FIG. 16 depicts an exemplary embodiment 400a of the user interface 400 of FIG. 15. A portion of the user's screen displays a video 410. A text transcript of the audio portion of the video is streamed 402 by the system in synchronization with the video stream 410. Navigational indicators, in this case displayed tags, generated by the content-specific tags and semantic chain functions 315 are provided to a user 404. Image tags and transcript-derived tags may be differentiated for the user, by for example using different colors. The user may select a tag 405, which then invokes a function to display indicators 405a, 405b, 405c of the times within the video for the tags apply. The user may then select a tag indicator such as 405a and the system then displays that portion of the video to the user and/or highlights specific objects or events in the video that the tag corresponds to. The navigational indicators 405a, 405b, 405c may be displayed proximate to the progress bar as shown in FIG. 16 in some embodiments, but other arrangements are possible. In some embodiments, captions are displayed that may constitute tags 404 or the transcript 402 and the user can select specific tags or elements of the transcript the system will navigate to relevant images of the video and highlight for the user's attention using, for example, bounding boxes, relevant objects, events, or abstractions depicted within the images. In some embodiments, a zoom-in/zoom out feature that can be invoked by, for example, a slider bar-type tuning control, enables the user 200 to display in the tag display area 404 or elsewhere on the user interface 400a, detailed tags at maximum zoom-in, and then the user 200 can move up the levels of semantic or conceptual abstraction by decreasing the zoom to less granular tags, then to, for example, topic-level descriptions, then to, for example, summary narratives of segments of the video, and at maximum zoom-out, a narrative summary of the video as a whole. The user 200 is able to invoke the match function with respect to a navigational indicator at any of these semantic levels, which will take as input for the match comparison with other content, the navigational indicator itself or the referent subset of the video that the navigational indicator temporally corresponds to.

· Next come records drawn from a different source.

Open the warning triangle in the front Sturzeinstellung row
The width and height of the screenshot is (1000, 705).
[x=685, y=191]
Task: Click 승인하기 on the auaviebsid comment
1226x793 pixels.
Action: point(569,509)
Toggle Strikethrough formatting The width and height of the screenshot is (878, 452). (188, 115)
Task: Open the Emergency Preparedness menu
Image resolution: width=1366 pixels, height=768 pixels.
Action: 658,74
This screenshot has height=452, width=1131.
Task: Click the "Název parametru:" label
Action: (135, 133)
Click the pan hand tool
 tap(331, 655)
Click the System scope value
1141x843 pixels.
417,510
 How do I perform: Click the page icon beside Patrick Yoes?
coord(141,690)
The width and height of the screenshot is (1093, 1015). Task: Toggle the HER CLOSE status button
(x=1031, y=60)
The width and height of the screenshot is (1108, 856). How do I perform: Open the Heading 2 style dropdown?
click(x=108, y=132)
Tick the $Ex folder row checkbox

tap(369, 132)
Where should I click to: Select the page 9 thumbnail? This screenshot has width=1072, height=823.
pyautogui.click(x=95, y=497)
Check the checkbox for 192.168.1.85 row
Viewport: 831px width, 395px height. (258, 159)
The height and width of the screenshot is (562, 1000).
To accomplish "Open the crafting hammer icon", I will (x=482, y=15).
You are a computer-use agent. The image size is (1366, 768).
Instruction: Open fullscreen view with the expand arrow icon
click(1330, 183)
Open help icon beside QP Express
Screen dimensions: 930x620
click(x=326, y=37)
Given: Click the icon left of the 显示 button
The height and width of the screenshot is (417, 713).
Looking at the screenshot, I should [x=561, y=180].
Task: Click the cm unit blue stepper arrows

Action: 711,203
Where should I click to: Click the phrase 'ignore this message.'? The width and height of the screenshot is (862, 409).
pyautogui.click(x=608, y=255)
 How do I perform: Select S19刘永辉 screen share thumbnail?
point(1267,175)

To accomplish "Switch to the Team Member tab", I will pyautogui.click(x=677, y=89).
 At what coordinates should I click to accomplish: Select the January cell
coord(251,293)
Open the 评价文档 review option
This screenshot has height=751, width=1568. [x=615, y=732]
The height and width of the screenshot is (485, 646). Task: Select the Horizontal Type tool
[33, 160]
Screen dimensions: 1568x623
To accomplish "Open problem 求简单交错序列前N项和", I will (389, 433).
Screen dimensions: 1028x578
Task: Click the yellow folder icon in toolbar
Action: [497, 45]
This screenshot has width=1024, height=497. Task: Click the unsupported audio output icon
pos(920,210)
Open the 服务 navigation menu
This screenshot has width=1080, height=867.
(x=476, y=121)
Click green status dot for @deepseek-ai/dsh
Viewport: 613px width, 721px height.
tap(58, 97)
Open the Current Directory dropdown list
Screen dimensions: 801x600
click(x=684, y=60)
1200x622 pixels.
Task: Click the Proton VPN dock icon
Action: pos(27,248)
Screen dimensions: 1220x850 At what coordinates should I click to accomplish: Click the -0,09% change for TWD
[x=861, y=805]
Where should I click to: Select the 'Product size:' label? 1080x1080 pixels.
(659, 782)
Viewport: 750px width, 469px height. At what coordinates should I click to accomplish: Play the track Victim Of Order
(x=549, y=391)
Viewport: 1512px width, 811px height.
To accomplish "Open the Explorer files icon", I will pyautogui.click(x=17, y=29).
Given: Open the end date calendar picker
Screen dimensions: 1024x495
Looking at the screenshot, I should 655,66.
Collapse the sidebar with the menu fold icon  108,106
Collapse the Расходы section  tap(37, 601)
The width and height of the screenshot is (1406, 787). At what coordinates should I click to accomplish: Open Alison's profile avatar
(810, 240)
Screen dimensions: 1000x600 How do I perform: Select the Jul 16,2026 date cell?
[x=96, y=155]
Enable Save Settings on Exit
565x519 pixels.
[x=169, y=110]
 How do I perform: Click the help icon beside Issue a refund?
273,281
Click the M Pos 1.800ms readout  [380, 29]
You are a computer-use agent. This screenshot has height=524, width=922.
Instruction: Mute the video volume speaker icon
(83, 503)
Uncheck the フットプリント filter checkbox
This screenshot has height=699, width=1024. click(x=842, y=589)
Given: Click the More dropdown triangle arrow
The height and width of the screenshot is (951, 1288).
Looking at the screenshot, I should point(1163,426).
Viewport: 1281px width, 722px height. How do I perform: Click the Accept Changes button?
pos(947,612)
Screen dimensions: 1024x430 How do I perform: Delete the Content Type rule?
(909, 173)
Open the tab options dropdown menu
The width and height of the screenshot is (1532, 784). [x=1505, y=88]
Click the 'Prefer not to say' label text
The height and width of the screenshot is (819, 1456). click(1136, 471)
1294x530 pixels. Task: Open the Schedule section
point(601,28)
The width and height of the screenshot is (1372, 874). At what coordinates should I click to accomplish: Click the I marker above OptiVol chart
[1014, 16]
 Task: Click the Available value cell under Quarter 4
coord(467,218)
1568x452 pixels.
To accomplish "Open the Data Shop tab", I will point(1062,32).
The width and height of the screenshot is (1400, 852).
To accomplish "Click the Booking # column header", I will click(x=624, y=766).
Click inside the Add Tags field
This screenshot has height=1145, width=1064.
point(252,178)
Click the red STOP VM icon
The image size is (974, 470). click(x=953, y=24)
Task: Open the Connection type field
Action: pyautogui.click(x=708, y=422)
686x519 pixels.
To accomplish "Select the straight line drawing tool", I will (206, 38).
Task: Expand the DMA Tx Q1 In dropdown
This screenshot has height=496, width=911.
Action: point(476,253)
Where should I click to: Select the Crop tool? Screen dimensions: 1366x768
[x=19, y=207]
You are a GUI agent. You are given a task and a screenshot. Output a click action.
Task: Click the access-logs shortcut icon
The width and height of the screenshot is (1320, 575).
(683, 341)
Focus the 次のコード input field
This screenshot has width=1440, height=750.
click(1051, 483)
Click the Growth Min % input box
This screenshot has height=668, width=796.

The navigational indicators most generally constitute adaptive recommendations 250 or adaptive communications 250c. The user 200 when selecting a navigational indicator 405 may prompt the system to provide more detailed adaptive communications 250c related to the tag to facilitate the user's understanding of the corresponding portion of the video before the user navigates and consumes that portion of the video. The adaptive communications 250c may include portions of one or more images of the video as part of the explanation, such as portions related to individual objects in the video or specific events. In some embodiments, relevancy-based tuning controls, such as a slider bar, enables a user to display more or fewer navigational indicators 404, within or across semantic levels, based upon their relevancy scores.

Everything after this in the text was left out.